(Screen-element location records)
******************************
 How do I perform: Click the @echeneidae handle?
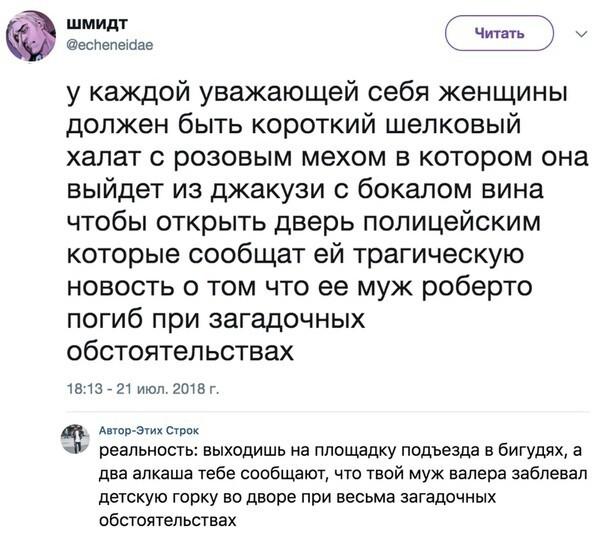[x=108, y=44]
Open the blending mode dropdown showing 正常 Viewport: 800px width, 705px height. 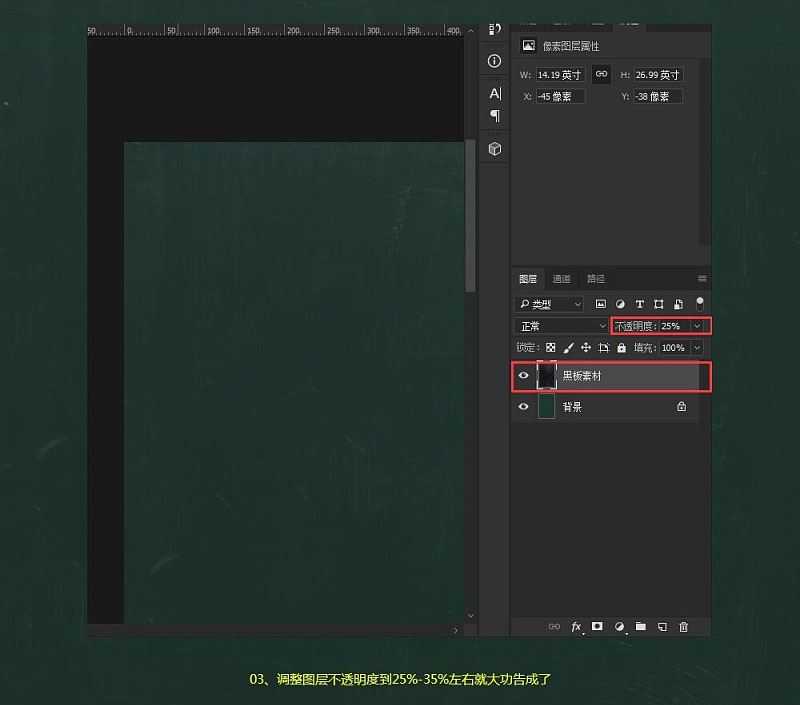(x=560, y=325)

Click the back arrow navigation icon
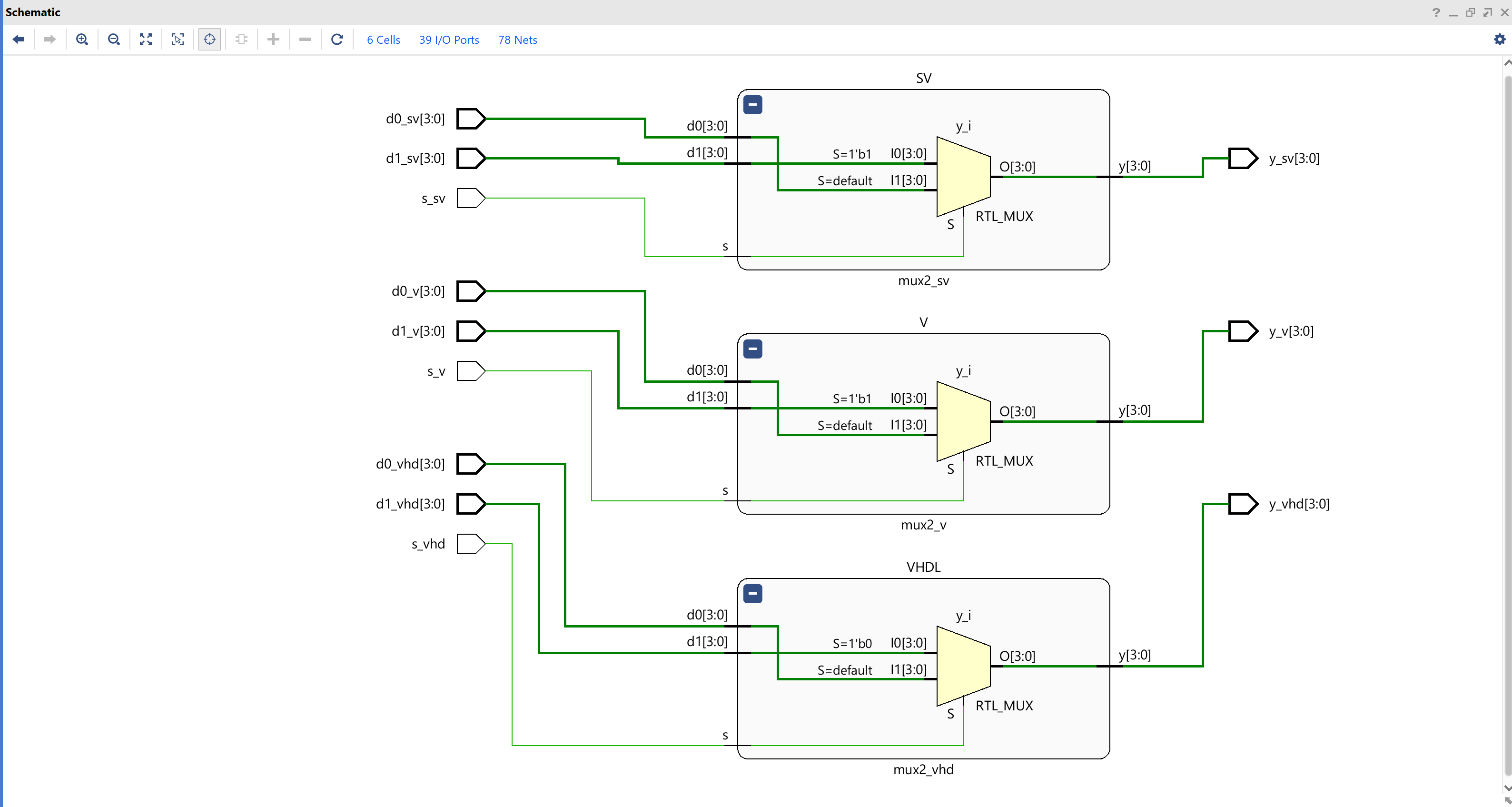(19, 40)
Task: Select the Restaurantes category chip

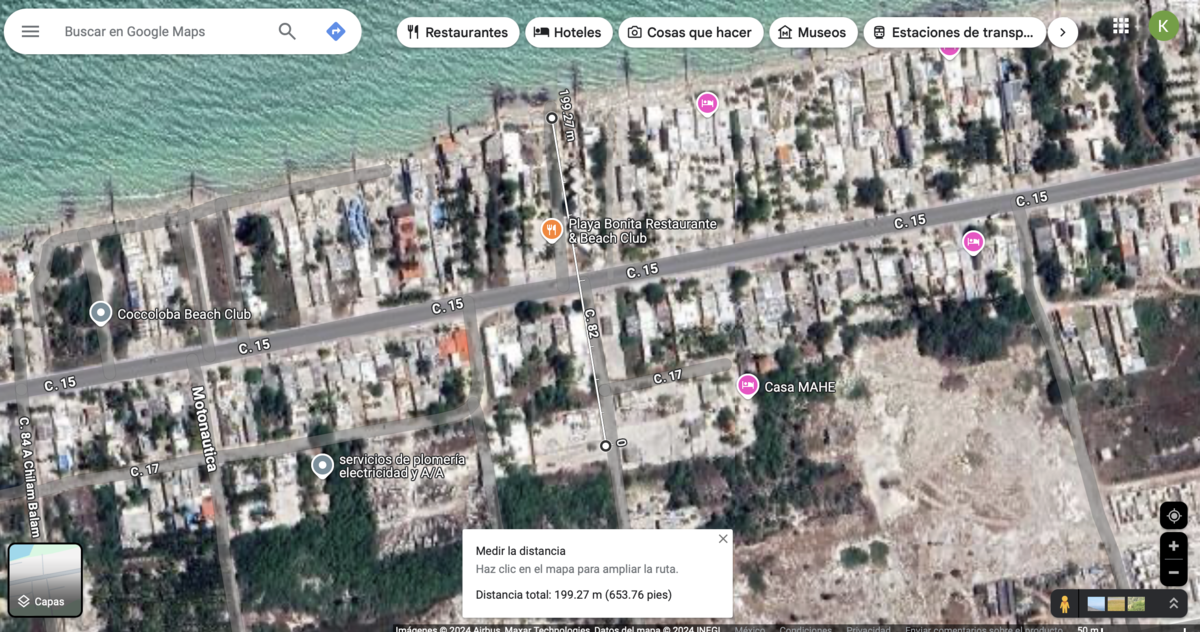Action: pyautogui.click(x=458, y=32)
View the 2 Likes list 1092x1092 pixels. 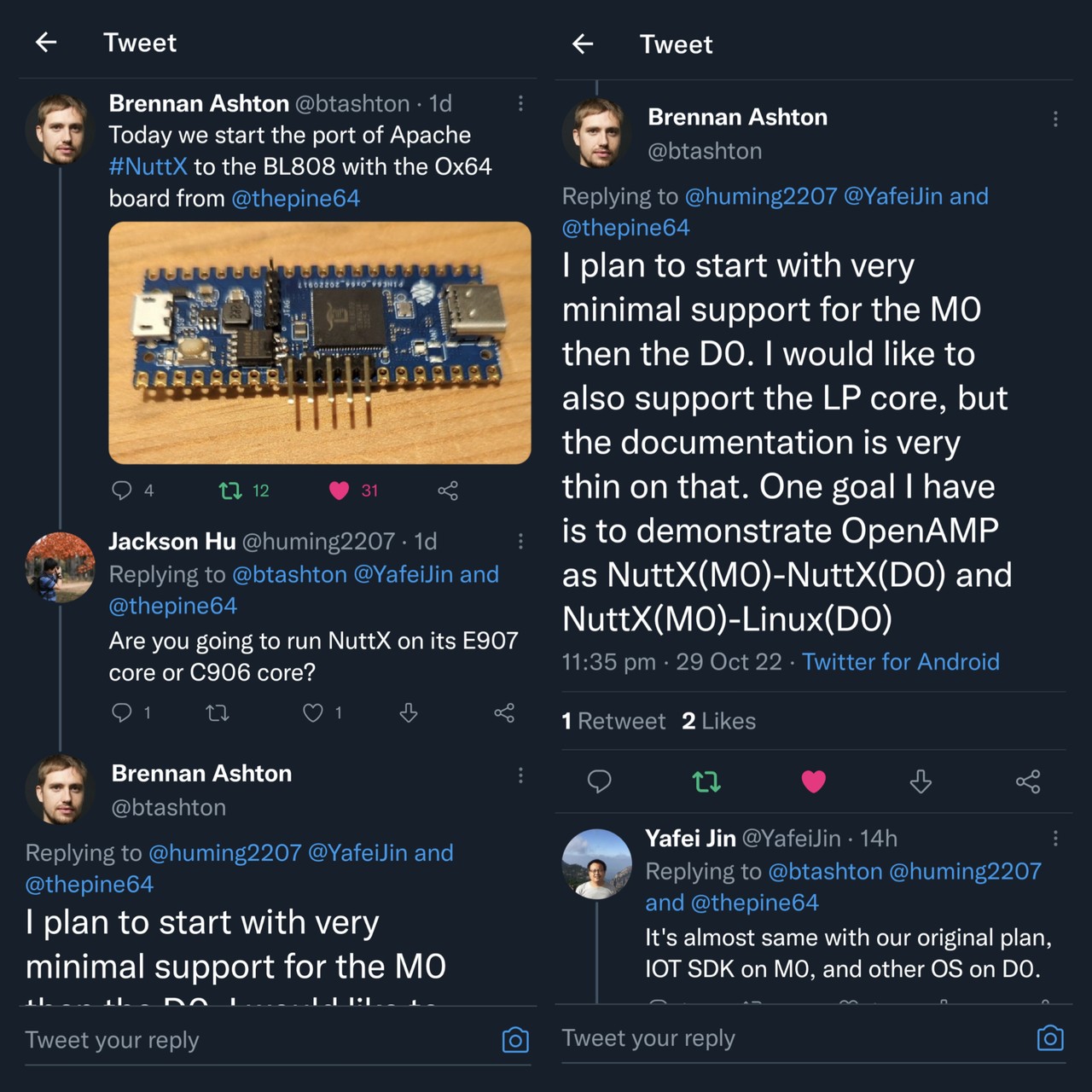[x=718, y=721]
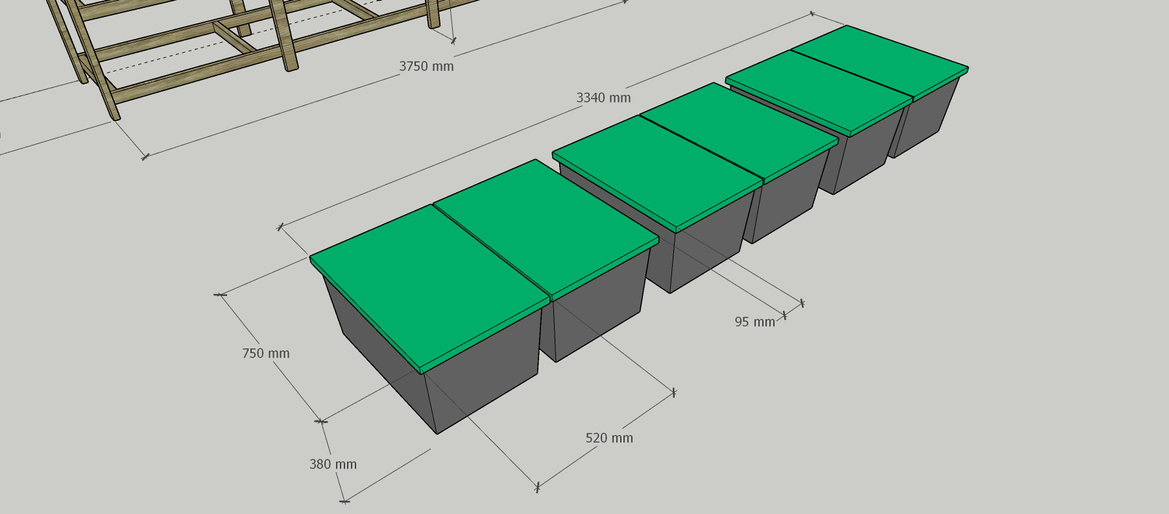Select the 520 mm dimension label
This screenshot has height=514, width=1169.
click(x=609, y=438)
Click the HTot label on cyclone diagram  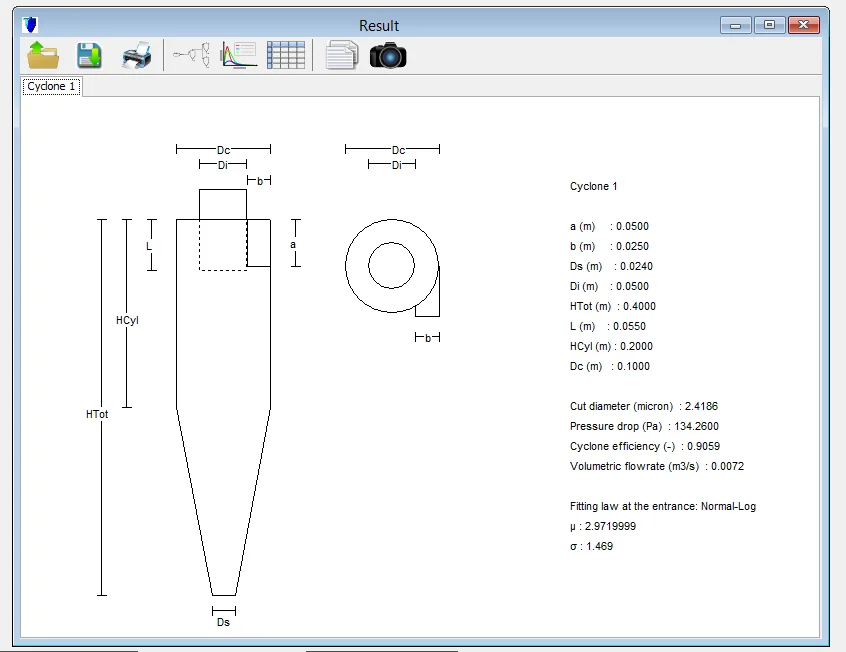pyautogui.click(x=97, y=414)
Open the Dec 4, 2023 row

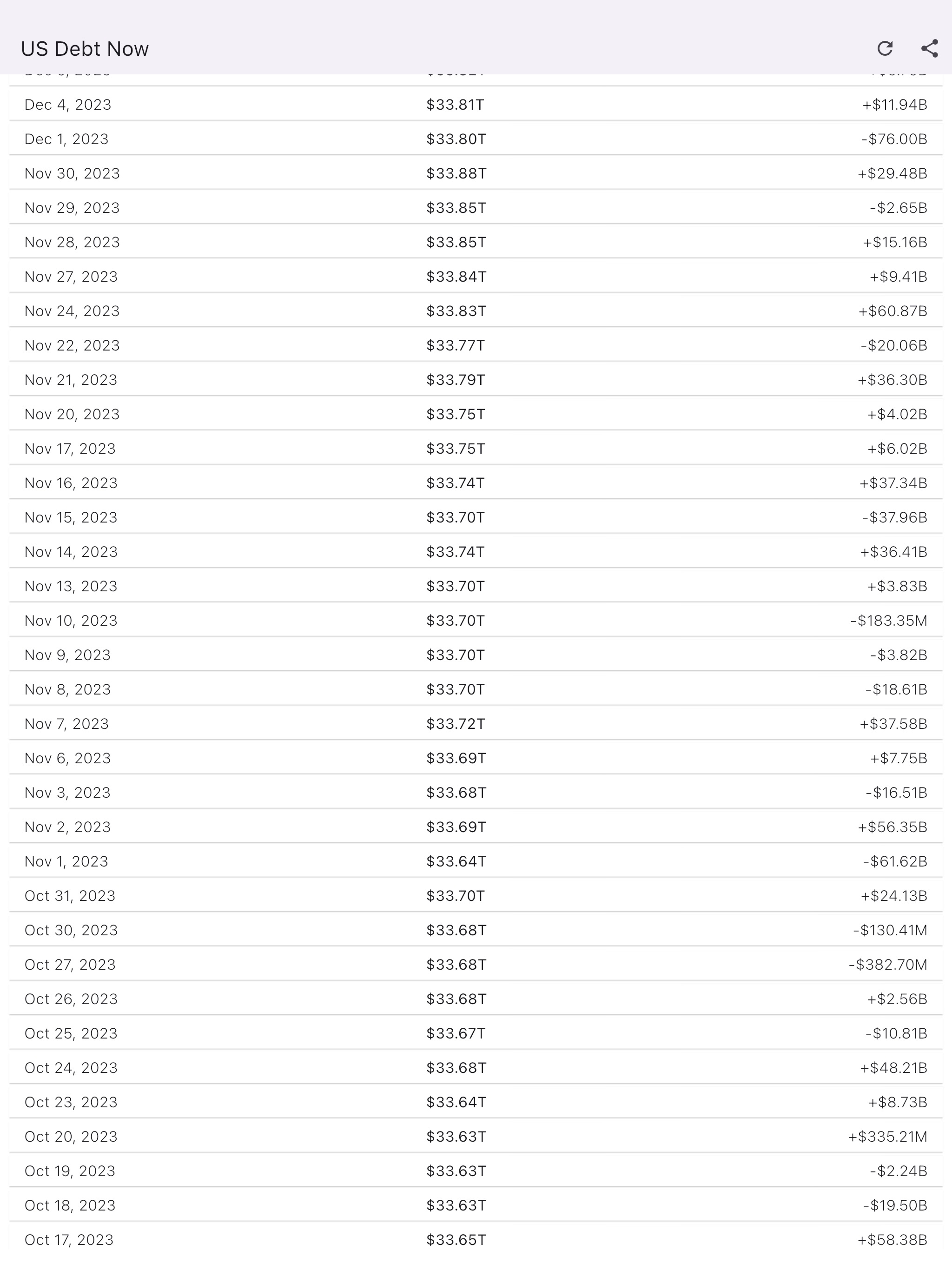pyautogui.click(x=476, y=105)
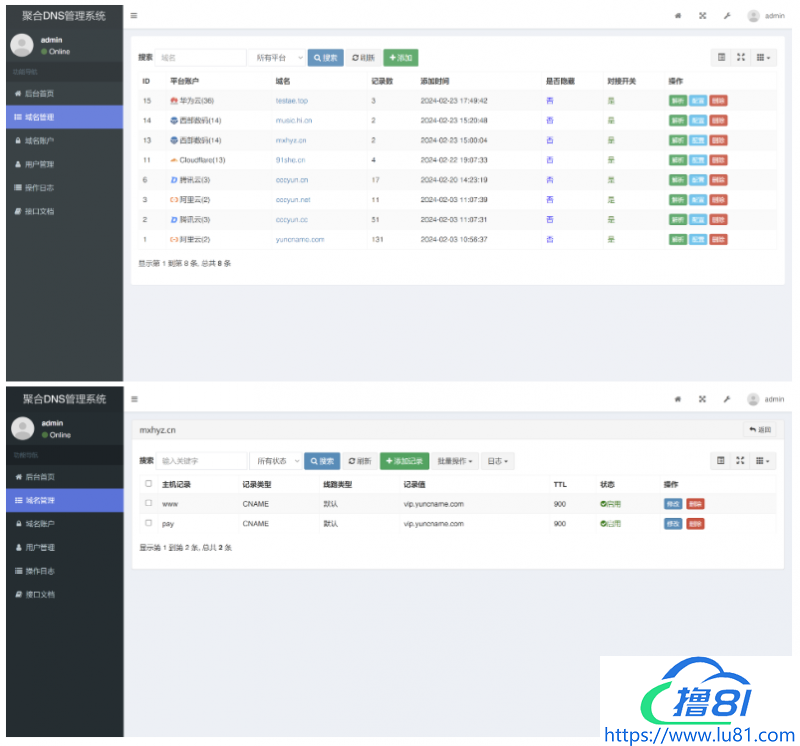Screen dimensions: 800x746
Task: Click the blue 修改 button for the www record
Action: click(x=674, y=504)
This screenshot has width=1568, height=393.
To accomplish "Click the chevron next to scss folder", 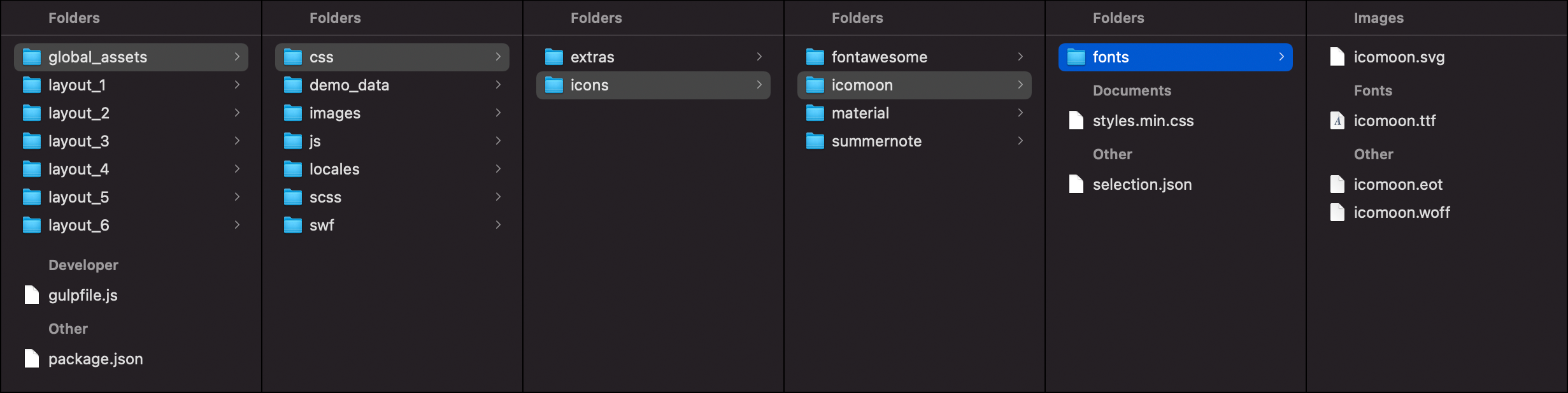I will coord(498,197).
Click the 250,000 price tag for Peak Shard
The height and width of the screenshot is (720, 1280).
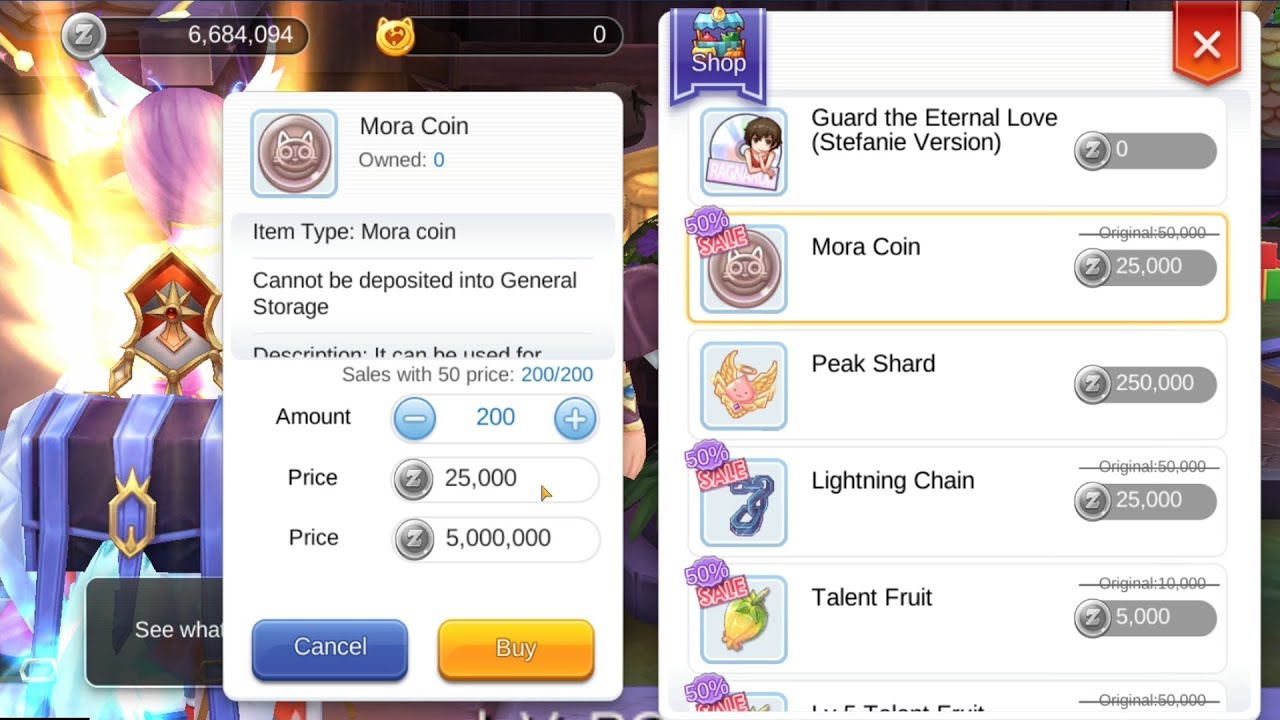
******************************
**AIM:**
Filter the data above down to only the lines that contain the word "screenshot", copying each one in full.

**WRITTEN ANSWER:**
This screenshot has height=514, width=1169.
This screenshot has width=1568, height=393.
The height and width of the screenshot is (720, 1280).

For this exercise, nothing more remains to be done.